- [Instructions for the task]: Collect every line in the records below that contains the word "chevron".

[Excerpts from a dataset]
════════════════
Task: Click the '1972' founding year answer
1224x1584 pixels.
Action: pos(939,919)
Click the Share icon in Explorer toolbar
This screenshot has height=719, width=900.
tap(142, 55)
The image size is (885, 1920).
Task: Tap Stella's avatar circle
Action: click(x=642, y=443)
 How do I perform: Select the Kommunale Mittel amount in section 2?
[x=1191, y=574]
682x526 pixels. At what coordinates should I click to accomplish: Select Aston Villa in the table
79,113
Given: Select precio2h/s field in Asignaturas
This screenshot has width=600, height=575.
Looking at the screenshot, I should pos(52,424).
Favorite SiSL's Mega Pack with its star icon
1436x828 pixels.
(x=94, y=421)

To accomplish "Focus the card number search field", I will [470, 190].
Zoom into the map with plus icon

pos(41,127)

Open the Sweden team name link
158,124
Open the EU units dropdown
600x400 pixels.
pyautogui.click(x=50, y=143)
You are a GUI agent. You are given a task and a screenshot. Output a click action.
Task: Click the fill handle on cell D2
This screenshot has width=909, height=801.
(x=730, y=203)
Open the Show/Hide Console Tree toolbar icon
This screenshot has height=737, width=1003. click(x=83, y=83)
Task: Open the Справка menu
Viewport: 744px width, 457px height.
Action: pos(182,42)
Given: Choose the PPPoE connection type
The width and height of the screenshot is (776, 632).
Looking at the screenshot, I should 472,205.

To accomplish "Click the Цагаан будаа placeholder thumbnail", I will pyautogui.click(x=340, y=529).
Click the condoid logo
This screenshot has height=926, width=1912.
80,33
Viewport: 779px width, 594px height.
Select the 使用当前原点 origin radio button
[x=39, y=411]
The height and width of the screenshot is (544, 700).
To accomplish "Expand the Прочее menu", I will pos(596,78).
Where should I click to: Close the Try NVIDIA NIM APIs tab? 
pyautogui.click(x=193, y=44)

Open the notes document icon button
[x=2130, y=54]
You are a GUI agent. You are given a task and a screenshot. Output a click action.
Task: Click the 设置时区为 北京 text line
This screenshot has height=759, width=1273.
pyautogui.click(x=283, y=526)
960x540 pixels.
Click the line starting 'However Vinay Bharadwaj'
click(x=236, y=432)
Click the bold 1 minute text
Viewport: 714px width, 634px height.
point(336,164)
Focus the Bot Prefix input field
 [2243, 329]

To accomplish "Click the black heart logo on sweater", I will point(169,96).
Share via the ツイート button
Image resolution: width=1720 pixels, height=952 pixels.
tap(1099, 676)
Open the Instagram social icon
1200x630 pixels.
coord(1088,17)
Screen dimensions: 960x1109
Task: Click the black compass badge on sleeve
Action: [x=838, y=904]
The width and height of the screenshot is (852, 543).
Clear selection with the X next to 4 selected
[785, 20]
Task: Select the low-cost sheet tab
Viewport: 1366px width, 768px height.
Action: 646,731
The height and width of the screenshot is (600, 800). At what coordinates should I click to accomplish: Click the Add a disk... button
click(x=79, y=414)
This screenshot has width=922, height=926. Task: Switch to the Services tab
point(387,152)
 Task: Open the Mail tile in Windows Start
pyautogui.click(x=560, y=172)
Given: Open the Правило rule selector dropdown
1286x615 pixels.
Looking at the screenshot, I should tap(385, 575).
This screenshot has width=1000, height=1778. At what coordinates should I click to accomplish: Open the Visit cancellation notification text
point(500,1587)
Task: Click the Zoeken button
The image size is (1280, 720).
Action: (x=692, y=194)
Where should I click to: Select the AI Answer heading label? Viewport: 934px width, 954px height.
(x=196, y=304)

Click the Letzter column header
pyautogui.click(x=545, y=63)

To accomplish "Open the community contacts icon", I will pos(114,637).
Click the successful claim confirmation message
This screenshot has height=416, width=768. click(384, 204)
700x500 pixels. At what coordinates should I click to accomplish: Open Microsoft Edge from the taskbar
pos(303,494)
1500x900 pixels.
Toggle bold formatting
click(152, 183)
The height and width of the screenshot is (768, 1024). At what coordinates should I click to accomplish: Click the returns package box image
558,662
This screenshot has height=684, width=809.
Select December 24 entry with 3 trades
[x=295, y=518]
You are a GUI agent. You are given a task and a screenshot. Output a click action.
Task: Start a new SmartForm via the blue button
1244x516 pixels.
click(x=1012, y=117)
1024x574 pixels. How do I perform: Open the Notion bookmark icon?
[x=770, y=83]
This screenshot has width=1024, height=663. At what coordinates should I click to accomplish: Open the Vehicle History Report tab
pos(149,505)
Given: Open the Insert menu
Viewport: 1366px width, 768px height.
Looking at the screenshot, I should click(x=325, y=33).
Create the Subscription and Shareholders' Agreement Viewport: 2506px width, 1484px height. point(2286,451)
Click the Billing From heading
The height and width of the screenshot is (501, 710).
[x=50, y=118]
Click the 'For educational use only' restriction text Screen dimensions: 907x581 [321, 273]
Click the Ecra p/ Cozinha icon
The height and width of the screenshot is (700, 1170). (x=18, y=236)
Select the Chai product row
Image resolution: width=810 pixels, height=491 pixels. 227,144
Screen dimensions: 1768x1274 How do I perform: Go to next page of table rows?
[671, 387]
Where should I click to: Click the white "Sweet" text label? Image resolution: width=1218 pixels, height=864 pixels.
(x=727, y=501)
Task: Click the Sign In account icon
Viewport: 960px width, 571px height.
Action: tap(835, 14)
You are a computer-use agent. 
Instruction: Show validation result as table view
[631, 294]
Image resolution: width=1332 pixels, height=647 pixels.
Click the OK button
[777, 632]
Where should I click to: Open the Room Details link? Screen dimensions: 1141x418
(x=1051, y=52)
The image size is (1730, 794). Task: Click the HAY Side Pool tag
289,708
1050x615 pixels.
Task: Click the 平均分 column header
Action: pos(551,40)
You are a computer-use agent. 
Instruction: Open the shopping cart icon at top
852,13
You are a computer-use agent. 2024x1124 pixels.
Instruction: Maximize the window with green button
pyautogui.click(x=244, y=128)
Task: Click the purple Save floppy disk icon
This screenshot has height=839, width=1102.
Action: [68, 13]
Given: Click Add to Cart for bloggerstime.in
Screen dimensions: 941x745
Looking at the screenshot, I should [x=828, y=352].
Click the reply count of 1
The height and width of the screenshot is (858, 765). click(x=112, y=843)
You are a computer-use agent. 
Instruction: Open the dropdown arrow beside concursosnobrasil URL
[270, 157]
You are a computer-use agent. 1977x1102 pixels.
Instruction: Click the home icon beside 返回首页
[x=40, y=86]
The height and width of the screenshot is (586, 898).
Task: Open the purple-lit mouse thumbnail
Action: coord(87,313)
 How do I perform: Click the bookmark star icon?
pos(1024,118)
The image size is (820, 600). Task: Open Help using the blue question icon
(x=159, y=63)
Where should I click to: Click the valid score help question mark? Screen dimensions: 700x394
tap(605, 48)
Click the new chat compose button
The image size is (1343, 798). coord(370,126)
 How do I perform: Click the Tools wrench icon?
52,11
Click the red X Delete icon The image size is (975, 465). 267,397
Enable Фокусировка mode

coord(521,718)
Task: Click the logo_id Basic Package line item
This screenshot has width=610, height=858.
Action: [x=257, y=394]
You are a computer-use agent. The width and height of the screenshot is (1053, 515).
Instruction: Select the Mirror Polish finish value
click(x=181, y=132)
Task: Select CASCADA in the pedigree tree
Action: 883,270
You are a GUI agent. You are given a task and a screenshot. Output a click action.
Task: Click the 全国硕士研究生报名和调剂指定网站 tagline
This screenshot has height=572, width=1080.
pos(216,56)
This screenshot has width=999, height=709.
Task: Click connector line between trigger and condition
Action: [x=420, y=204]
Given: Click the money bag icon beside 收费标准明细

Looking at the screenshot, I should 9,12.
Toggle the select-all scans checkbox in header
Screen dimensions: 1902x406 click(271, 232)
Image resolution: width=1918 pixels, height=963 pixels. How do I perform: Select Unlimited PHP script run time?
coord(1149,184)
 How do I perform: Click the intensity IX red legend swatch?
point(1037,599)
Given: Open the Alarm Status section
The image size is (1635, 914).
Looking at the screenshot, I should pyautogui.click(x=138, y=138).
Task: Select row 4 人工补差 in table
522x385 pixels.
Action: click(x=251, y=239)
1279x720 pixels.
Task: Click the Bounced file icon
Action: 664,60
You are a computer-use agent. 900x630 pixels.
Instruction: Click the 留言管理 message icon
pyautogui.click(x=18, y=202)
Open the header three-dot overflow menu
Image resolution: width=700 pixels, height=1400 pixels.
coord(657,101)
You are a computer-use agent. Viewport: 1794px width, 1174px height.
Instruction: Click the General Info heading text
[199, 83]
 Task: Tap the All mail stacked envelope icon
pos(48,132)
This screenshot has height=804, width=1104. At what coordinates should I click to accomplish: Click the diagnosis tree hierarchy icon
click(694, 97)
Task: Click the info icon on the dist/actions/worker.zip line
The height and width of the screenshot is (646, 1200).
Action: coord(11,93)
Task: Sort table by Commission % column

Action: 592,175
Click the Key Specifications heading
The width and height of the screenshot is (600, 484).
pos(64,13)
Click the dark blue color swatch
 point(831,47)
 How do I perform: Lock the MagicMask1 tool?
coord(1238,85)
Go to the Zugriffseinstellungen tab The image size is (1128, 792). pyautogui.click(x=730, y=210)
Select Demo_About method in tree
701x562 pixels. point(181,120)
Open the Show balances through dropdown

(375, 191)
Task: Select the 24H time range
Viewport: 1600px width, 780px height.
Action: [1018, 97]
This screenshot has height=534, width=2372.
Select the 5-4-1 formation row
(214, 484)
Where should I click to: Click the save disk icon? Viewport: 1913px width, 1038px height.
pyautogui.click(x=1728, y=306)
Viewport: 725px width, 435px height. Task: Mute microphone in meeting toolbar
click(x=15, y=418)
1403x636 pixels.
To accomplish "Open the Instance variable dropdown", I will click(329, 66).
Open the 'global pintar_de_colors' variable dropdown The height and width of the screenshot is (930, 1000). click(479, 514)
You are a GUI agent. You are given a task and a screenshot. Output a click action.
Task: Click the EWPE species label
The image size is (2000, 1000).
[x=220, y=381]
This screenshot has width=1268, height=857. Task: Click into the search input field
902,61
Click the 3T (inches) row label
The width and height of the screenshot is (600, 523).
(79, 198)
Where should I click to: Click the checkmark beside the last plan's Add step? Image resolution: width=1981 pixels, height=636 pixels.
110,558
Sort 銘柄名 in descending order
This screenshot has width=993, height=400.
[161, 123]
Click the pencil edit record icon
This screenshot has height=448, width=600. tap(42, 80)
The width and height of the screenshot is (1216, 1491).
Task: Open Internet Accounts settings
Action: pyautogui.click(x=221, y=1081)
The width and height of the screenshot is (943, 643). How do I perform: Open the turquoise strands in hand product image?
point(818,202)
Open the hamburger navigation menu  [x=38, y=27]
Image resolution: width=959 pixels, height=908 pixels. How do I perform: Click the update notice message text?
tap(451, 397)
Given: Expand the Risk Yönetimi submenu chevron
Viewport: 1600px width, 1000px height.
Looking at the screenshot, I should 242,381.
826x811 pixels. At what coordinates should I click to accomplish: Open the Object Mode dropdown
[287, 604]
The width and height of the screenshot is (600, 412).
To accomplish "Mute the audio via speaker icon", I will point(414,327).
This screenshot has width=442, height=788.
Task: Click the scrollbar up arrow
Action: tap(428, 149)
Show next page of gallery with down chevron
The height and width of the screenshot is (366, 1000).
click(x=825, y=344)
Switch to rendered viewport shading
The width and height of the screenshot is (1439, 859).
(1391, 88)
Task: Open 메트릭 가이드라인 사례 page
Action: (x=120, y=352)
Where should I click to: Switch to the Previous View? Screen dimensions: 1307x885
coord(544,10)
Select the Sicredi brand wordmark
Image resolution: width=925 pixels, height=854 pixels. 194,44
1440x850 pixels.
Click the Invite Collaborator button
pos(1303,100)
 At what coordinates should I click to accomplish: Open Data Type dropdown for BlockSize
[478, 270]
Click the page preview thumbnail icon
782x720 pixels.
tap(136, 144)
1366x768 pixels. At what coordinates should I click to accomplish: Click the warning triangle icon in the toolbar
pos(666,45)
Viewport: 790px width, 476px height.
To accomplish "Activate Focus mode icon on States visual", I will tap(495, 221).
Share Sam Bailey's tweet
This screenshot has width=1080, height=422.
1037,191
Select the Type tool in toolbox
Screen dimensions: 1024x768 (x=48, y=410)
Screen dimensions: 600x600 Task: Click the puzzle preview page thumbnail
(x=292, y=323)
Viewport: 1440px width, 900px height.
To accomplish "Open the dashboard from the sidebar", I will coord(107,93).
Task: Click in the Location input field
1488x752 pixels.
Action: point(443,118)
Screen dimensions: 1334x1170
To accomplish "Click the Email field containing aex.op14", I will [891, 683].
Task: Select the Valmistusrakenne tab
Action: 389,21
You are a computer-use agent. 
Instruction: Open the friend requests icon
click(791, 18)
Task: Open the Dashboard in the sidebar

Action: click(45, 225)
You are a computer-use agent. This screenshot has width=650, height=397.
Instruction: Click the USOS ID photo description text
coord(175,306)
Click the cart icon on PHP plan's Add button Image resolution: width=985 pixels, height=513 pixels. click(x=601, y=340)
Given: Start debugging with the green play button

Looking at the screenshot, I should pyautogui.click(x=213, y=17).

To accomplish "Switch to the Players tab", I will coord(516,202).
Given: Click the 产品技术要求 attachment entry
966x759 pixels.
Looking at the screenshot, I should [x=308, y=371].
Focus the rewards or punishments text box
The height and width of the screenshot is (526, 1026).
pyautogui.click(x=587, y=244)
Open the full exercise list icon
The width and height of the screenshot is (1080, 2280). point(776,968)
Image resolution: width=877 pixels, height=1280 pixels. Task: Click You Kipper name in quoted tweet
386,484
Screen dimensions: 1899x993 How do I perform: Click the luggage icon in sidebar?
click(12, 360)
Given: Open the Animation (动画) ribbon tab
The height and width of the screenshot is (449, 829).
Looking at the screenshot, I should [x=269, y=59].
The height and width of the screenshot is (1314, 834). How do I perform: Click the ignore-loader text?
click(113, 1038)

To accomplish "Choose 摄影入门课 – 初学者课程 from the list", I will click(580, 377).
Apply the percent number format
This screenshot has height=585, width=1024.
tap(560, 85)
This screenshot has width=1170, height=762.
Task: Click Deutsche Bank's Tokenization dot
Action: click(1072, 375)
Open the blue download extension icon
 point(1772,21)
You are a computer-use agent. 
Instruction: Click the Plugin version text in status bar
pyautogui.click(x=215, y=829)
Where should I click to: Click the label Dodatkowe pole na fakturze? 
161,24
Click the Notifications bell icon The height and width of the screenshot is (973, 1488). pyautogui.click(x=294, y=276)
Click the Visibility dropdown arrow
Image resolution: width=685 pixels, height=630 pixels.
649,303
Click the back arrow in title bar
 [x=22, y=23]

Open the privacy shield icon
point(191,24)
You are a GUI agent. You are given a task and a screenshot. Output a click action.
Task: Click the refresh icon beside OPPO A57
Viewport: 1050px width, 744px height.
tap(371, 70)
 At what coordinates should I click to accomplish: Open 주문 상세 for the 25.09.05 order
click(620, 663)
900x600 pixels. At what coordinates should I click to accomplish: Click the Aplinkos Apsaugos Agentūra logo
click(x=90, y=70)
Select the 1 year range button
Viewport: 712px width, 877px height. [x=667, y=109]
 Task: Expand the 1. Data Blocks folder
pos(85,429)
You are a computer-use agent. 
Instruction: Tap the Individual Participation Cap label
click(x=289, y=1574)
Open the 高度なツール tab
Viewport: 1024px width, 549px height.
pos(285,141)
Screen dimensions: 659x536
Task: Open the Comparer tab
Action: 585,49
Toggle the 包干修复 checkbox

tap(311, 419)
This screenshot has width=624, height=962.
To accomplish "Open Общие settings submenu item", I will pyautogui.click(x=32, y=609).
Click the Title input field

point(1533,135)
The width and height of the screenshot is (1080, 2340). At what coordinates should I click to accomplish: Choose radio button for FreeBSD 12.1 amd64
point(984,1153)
════════════════
- [The answer]:
Given: Expand the Risk Yönetimi submenu chevron
Show next page of gallery with down chevron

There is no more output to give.